Kingston, Jamaica, at sunset. CSL Behring’s Jens Oltrogge visited the University of West Indies campus in Kingston to meet with patients and physicians at the Sickle Cell Unit of the Caribbean Institute for Health Research. (Photo/Jens Oltrogge)
Set between the foothills of Jamaica’s famed Blue Mountains and the swirling turquoise of the Caribbean Sea, the palm tree-dotted campus of the University of West Indies is an ideal place for learning. But as I found out during a recent visit to the university’s Caribbean Institute for Health Research, it also serves as one of the front lines in the fight against a significant health issue in this island nation: sickle cell disease.

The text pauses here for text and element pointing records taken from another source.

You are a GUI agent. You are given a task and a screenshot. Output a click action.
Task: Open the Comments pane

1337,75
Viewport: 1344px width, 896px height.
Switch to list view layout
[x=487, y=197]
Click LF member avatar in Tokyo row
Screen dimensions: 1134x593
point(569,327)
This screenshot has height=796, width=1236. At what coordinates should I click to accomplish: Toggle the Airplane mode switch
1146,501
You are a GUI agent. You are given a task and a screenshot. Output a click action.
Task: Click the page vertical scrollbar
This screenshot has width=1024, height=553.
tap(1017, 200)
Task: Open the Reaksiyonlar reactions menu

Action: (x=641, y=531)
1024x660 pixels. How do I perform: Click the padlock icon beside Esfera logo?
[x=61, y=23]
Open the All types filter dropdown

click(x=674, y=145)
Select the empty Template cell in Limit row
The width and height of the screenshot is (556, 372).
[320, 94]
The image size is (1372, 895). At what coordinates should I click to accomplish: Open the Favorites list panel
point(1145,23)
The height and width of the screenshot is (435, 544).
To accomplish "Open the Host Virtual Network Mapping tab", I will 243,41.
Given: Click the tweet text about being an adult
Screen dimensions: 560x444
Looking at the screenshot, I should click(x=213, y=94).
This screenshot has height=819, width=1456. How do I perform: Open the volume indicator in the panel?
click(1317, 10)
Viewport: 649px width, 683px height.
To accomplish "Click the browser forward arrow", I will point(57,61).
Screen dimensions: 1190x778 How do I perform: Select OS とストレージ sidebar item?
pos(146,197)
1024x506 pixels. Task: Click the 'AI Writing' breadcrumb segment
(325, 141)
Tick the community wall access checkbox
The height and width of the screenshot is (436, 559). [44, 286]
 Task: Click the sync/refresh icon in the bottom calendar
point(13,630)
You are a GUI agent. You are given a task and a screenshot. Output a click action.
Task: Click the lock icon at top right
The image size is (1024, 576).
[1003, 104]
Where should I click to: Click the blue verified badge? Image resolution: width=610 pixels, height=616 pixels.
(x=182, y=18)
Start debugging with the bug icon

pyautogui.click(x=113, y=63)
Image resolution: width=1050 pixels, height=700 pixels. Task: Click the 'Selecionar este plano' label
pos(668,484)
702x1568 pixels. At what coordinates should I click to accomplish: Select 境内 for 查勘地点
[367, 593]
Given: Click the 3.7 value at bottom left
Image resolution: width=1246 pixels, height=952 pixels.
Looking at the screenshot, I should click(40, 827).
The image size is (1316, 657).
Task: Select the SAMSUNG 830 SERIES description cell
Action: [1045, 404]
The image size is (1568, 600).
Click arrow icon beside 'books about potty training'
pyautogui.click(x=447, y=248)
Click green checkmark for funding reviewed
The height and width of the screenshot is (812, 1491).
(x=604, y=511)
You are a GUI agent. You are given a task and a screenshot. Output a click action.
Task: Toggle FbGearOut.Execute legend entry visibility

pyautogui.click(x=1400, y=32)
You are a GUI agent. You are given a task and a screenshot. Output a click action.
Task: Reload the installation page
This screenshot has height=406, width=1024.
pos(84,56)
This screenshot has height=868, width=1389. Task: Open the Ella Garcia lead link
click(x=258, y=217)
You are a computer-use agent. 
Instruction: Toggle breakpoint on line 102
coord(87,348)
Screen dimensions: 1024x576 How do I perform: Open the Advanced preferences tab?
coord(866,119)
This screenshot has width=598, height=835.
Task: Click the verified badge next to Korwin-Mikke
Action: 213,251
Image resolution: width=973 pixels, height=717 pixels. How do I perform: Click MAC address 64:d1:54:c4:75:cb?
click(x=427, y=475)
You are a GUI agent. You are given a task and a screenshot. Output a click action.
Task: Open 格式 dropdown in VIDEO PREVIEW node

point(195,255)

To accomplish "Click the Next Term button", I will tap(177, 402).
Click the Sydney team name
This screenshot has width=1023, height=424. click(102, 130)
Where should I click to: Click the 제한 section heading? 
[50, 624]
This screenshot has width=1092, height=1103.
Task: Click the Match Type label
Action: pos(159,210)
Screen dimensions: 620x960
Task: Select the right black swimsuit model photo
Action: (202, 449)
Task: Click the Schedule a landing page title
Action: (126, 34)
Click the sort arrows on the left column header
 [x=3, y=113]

The disease affects a person’s red blood cells. Those cells are typically round, but in people with this condition, some of them change into the shape of a banana or a sickle, the curved farming tool from which the disease takes its name. Sickle cells are stiff and sticky and cause pain and swelling by blocking the circulation of blood. Sickle cells die off much faster than regular blood cells, which can leave patients with fatigue and shortness of breath. The condition can lead to kidney disease and strokes.
The disease primarily affects people of African descent and is caused by an inherited gene that the Sickle Cell Foundation of Jamaica says can be found in some 270,000 people on the island or about 10 percent of the country’s population. A child of parents who each have one defected gene has a 25 percent chance of inheriting the disease. The Foundation says one out of every 150 babies born in Jamaica is suffering from sickle cell disease. Compare that to the United States, where government statistics show only one in 365 African-American babies is born with the disease.
The numbers are what make the Sickle Cell Unit at the Caribbean Institute for Health Research so crucial to Jamaica and beyond. With about 5,000 patients, it’s one of the largest such clinics in the world and the only comprehensive facility specifically for people with sickle cell in the English-speaking Caribbean.
I came to the clinic in the capital city of Kingston on a warm January day to see for myself what the lifelong struggle with sickle cell disease looks like for health care providers and patients.
Dr. Monika Asnani, Professor Jennifer Knight-Madden, Dr. Lesley King and CSL Behring Head of Global Commercial Development Hematology Jens Oltrogge (right) at the Sickle Cell Unit at the Caribbean Institute for Health Research at the University of the West Indies in Kingston, Jamaica.
Dr. Lesley King heads the clinical service at the unit. Among her patients is a toddler boy who just had his spleen removed to ease the toll the condition takes on the body and the pain that comes with it. After speaking with his parents, I had a better sense of the scope of the problem. Neither of them knew they were a carrier of the sickle cell gene prior to their son’s birth.
A 35-year-old man took time away from his treatment to tell me how he learned to cope. He had trouble holding down a job because of his frequent hospitalizations. His solution was to work for himself so he could focus on his professional goals while paying close attention to his health.
The challenges seem daunting, and they are. But the Sickle Cell Unit can give patients something more than medication and treatment; it offers hope. The oldest patient at the facility is a 90-year-old man who shows others how a normal life is possible with sickle cell disease.
More hope can be found in the steps Jamaica is taking to get a better handle on the disease. Newborn screening for the condition had been limited to a few hospitals, but has been implemented nationwide in recent years.
Experts across the globe, including some of my colleagues at CSL, are working on leading-edge gene therapy treatments for the condition that offer once-unimaginable possibilities.
Still, the battle against the pain and fatigue remains a daily one at this clinic, where doctors work hand-in-hand with patients in an effort to extend lives and make them better.
______
Jens Oltrogge, Ph.D., is Head of Global Commercial Development Hematology at CSL Behring.